(Source document)

═══

Emile St. Godard

Emile St. Godard was born in Winnipeg,
Man. on Aug. 15, 1905. His family moved
from Fisher Branch to The Pas in 1916.
Emile’s younger brother Leo started
training a dog team, but the family felt he was
too young to race. Emile took over the team
and in 1924 won his first race of 12 miles
around the streets of The Pas. The following
winter, he won his first major race, The Pas
Dog Derby, a 200-mile event. He won The
Pas race the next four years and finished
second in 1930 and 1931. During the
1920s and early 1930s, dog sled racing was
a very popular sport and St. Godard became
its greatest champion.
In Canada, he took first prize in the
Quebec Winter Carnival dog race in 1927
and won four more races between 1928 and
1933. New England had embraced dog sled
racing so St. Godard raced there many times
with great success. He and his team won
more than 20 races between 1927 and 1934
including five Eastern International Dog Sled
Derby Club and 11 New England Sled-Dog
Club races. St. Godard’s most prestigious
victory came at the 1932 Olympic Games in
Lake Placid, NY, where sled dog racing was
a demonstration sport along with curling and
speed skating. The musher from The Pas
won both 50-mile races and became the first
individual from Manitoba to win an Olympic
event.

═══

(Directives)
(1) Translate this sentence from the piece on Emile St. Godard into Spanish: "During the 1920s and early 1930s, dog sled racing was a very popular sport and St. Godard became its greatest champion."
(2) According to the piece on Emile St. Godard, where were the 1932 Olympic Games held?
(3) Please carry the piece on Emile St. Godard forward with a short paragraph that follows its final sentence.
You won't need the listing.

(Dataset)
═══

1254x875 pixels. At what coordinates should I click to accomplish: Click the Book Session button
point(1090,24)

═══

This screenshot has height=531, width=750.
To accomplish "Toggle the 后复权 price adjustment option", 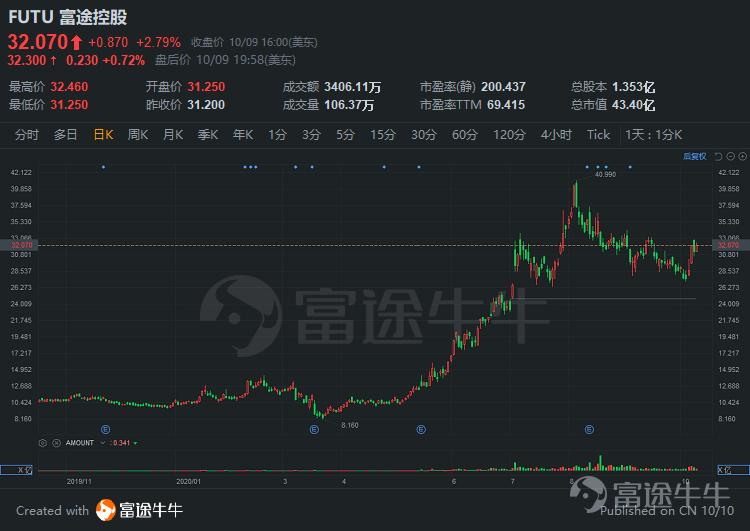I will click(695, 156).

═══

(Final answers)
(1) Durante la década de 1920 y principios de la de 1930, las carreras de trineos tirados por perros eran un deporte muy popular y St. Godard se convirtió en su mayor campeón.

(2) Lake Placid, NY.

(3)
Throughout his career, St. Godard
considered the welfare of his dog team
“family” to be more important than victory
and received a citation from the Canadian
Humane Society for kindness and concern
for his dogs. Almost as famous as St. Godard
during this period was his lead dog Toby, who
was half-husky, half-greyhound. When Toby
passed away in New Hampshire, his death
was recorded in the Boston newspapers. St.
Godard died in The Pas in 1948 at age 42.
He had continued to be such a well-respected
figure that the New York Times published a
lengthy obituary and Time magazine called
him the “onetime king of dog-team racers”
in its Milestones column.
In 1956, Emile St. Godard was inducted
posthumously into Canada’s Sports Hall of
Fame. With his induction into the Manitoba
Sports Hall of Fame, he became the only
dog sled racer to be recognized by either the
national or provincial shrine.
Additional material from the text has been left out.